Posted December 12, 2020 7:14 p.m. EST
Updated December 13, 2020 9:10 a.m. EST
Pfizer's coronavirus vaccine has now been authorized for emergency use by the Food and Drug Administration. Now, the race is on to get the vaccine to people across the country.
States could receive a Pfizer vaccine as early as Monday, US officials said on Saturday. State and local officials said that the vaccine could be distributed widely as early as spring of next year.
But according to a new poll released by AP-NORC, only about half of Americans are ready to roll up their sleeves when their turn comes. Infectious disease expert Dr. Anthony Fauci said that for herd immunity to be achieved, about 75 to 80% of people need to be vaccinated, but polling shows public trust in a vaccine is below that line.
Pfizer's vaccine was produced and approved in record time, which has inflamed public mistrust surrounding vaccines. The only way the vaccine will be effective and useful is if everyone will take it, experts say.

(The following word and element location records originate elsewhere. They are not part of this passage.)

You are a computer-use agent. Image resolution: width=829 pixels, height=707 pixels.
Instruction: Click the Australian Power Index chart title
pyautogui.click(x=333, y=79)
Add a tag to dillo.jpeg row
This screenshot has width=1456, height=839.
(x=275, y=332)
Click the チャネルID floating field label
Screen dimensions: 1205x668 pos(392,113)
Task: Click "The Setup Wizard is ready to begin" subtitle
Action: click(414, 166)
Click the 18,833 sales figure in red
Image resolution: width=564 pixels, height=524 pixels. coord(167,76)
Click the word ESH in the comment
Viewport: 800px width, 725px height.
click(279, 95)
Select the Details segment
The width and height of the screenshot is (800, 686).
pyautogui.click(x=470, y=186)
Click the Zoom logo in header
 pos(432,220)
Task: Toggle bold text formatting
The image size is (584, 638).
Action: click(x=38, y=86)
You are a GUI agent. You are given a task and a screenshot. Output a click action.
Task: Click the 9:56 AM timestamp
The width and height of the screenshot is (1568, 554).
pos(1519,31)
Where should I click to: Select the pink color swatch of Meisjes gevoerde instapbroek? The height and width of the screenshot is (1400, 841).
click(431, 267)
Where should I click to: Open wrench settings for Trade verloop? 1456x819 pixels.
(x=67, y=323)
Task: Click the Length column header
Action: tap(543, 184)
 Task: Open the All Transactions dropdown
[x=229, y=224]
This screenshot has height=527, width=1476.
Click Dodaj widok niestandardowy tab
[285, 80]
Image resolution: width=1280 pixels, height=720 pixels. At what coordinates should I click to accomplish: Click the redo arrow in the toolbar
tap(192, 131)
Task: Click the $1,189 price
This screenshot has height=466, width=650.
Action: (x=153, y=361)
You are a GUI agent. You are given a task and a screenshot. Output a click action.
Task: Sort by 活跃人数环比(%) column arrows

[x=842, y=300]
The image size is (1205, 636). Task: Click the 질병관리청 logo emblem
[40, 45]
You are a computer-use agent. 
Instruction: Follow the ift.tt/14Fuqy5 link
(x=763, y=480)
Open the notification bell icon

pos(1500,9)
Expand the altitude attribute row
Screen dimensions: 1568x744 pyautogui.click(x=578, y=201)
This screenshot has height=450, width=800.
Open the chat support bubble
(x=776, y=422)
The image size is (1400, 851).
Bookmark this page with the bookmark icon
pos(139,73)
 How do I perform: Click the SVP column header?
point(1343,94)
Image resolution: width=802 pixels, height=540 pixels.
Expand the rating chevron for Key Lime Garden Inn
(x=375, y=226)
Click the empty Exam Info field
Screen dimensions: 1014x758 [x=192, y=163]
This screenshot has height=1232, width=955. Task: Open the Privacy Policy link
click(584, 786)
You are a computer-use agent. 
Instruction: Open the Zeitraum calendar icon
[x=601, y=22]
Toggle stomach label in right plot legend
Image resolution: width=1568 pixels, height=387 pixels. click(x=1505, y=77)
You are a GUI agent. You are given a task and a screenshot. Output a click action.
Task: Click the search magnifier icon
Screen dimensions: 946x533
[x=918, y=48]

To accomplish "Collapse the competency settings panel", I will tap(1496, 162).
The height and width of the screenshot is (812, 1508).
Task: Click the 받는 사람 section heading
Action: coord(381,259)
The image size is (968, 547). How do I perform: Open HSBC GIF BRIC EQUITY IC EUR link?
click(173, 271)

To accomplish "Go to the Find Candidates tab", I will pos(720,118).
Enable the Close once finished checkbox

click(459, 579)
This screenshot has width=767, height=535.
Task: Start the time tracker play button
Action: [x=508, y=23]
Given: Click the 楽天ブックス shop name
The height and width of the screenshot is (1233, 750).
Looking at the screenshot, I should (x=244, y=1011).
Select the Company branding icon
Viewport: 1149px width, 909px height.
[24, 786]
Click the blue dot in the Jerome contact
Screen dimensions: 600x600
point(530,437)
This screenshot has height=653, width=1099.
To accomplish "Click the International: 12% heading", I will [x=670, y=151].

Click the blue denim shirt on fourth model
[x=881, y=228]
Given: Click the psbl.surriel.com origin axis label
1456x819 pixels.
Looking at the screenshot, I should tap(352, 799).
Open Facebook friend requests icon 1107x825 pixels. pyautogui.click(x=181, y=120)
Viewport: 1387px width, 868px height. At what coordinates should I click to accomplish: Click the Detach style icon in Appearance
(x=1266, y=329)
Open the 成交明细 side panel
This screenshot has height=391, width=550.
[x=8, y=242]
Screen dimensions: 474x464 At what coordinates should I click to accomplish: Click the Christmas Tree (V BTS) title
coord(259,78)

Amid a frightening surge in COVID-19 that promises a bleak winter across the country, the challenge for health authorities is to figure out what it will take to make people trust the shots that Dr. Anthony Fauci, the top U.S. infectious-disease expert, calls the light at the end of the tunnel.
Rachel Roper, associate professor of Microbiology and Immunology at East Carolina's Body School of Medicine was on a team working to accelerate a vaccine for the SARS virus. She said will "definitely" take a coronavirus vaccine, once it is made available to her.
"This was based on decades of research and knowledge that we already have, so it's not a rush job," Roper said.
Roper said if trusted leaders and celebrities are seen taking the vaccine, it could bolster confidence. Among Americans who won’t get vaccinated, the poll found 43% are concerned the vaccine itself could infect them — something that’s scientifically impossible, since the shots don’t contain any virus.
"As more and more people get it, and show that it is safe, I think people will come around," Roper said.
Fauci told the New York Times he plans to "get vaccinated publicly, in the public space, so that people can see me getting vaccinated,” as soon as “the vaccine becomes available to me.”
President-elect Joe Biden said on Friday that the American public should have confidence in a coronavirus vaccine that may soon begin to become available.
Arguing that “there is no political influence” in the vaccine, Biden stressed the scientific research that has “led us to this point.” He also reiterated his “bold and doable” commitment to trying to vaccinate 100 million Americans in the first 100 days of his administration.
Of the virus, Biden said, “We can wish this away, but we need to face it.”
Among those who don’t want to get vaccinated, about 3 in 10 said they aren’t concerned about getting seriously ill from the coronavirus, and around a quarter said the outbreak isn’t as serious as some people say. Roper said that the risk of getting coronavirus far outweighs the risk of taking a vaccine.
"Compared to the threat of coronavirus, getting COVID-19, it's a clear win for the vaccine," she said.